→ ABOUT THIS EXERCISE
Extract the passage of the House District 27 article below that begins with the words containing "Kyle Bailey of" and ends with "the coronavirus pandemic.", copying it word for word.
### DOCUMENT TEXT
GORHAM — Two candidates with business management backgrounds are running for the House District 27 seat vacated over the summer by Andrew McLean.

Kyle Bailey of Gorham, a Democrat who owns a project management consulting business based in Gorham, is facing Republican Roger E. Densmore III of Gorham, a business manager at Camp Sunshine in Sebago, for the district which covers parts of Gorham and Scarborough.

Both candidates said they would focus on protecting businesses and the economy statewide as Maine continues to combat the coronavirus pandemic.

Bailey said he will support investments in the state’s health, telecommunications and transportation infrastructure, along with “reforms to government institutions” that will benefit the less wealthy and connected in Maine.

“I will work across the aisle to develop innovative solutions that help families and businesses survive, recover and thrive after the COVID-19 pandemic,” he said.

Densmore said that restrictions imposed by Gov. Janet Mills can do long-term damage to the economy. He wants to find ways to keep the state up and running while remaining as safe as possible.
######
### DATA SEGMENT
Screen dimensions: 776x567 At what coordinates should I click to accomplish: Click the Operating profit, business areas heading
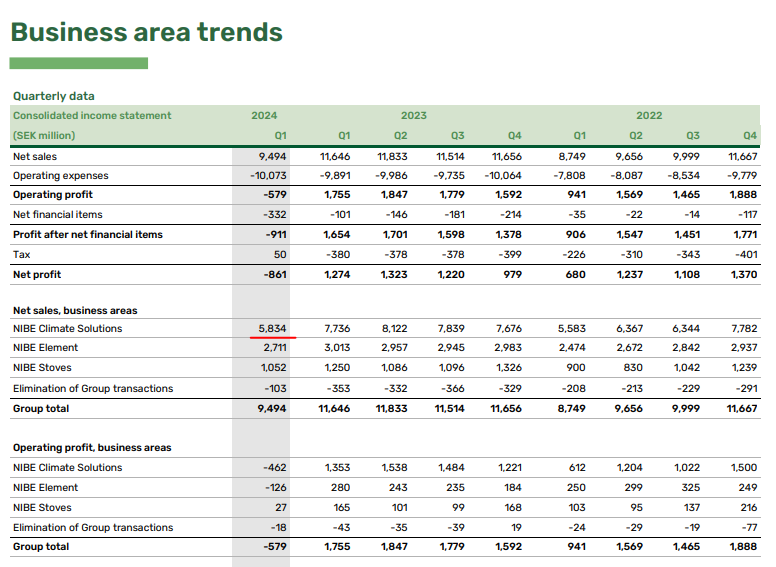coord(92,448)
######
→ RESULT
Kyle Bailey of Gorham, a Democrat who owns a project management consulting business based in Gorham, is facing Republican Roger E. Densmore III of Gorham, a business manager at Camp Sunshine in Sebago, for the district which covers parts of Gorham and Scarborough.

Both candidates said they would focus on protecting businesses and the economy statewide as Maine continues to combat the coronavirus pandemic.